- Pubblicità -
Tempo di lettura: 3 minuti

“In 48 ore in soli tre istituti penitenziari – Lanciano, Carinola ed Orvieto – sono stati sequestrati oltre 2 kg di droga tra hashish e cocaina. A Carinola se calcoliamo la droga sequestrata in un mese e mezzo siamo già a 1 kg e mezzo. È un conteggio da aggiornare continuamente: almeno 5 kg al giorno si spacciano e si consumano stupefacenti nelle carceri di tutto il Paese con un giro di affari che solo negli istituti campani raggiunge i 10 milioni d’euro l’anno”.

Il segretario generale del sindacato Polizia Penitenziaria Aldo Di Giacomo rilancia l’allarme: “le carceri italiane, al Nord come al Sud, da anni, sono diventate “piazze di spaccio” proprio come i quartieri Barone a Milano e Scampia a Napoli. È un giro che – afferma Di Giacomo – vede i familiari dei detenuti far entrare la droga oppure pagare direttamente i clan per la fornitura in cella di stupefacenti e l’alternarsi di pusher fuori e dentro le celle, grazie in particolare ai detenuti in permesso lavoro che fanno la spola o utilizzando i detenuti più deboli e ricattabili.
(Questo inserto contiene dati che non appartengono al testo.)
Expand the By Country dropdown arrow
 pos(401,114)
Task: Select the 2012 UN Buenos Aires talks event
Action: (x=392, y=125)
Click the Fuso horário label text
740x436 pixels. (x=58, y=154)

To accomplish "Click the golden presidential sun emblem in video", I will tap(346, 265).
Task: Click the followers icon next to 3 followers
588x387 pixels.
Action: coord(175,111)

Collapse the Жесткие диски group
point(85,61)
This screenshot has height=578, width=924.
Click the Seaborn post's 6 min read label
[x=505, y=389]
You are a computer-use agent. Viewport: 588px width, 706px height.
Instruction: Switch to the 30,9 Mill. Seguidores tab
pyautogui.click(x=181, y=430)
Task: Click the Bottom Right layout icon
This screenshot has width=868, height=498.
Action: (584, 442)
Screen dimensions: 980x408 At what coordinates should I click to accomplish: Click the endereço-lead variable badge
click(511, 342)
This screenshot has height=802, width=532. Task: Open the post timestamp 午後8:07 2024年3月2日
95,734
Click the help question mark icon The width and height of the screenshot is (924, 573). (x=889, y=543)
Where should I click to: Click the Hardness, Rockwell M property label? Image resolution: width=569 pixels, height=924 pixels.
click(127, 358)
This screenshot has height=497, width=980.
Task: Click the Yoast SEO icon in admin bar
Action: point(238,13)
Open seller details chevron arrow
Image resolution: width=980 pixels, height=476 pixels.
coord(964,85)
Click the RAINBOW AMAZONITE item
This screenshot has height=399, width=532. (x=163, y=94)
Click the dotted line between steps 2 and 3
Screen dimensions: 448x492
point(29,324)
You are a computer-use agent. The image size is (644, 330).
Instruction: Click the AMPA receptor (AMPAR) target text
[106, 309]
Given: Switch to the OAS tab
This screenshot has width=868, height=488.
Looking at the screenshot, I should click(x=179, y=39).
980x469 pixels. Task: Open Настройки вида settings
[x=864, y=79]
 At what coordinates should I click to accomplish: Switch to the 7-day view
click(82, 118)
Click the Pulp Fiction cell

A Lanciano ed Orvieto si è fatto ricorso al lancio di pacchetti dall’esterno del carcere come da tempo avviene attraverso all’impiego di droni e persino al pallone di calcio imbottito di stupefacenti. Con introiti per i clan di milioni di euro, mentre sempre più rari sono i casi, di madri e mogli che portano la droga approfittando del colloquio con il congiunto. Sono invece gli uomini dei clan, che si servono di telefonini per il più comodo spaccio di droga dentro e fuori il carcere e per ordini agli uomini sui territori, a gestire i traffici. Così la detenzione del capo clan che dovrebbe rappresentare la fine della “carriera criminale” – aggiunge Di Giacomo – non solo si trasforma in continuazione ma cementifica i rapporti con detenuti e alimenta l’economia criminale necessaria specie per sostenere le famiglie dei detenuti. Ovviamente – continua il segretario del S.PP. – questo avviene perché la domanda di stupefacenti è alta: la presenza di detenuti classificati tossicodipendenti già all’ingresso è di circa 18mila (poco meno del 30% del totale) per i quali il cosiddetto “programma a scalare” con la somministrazione di metadone ha dato risultati molto scarsi. Non a caso la recidività di reato per questi detenuti, una volta fuori, è altissima. A questi si deve aggiungere che tre detenuti su 10 sono solo spacciatori e non consumatori”.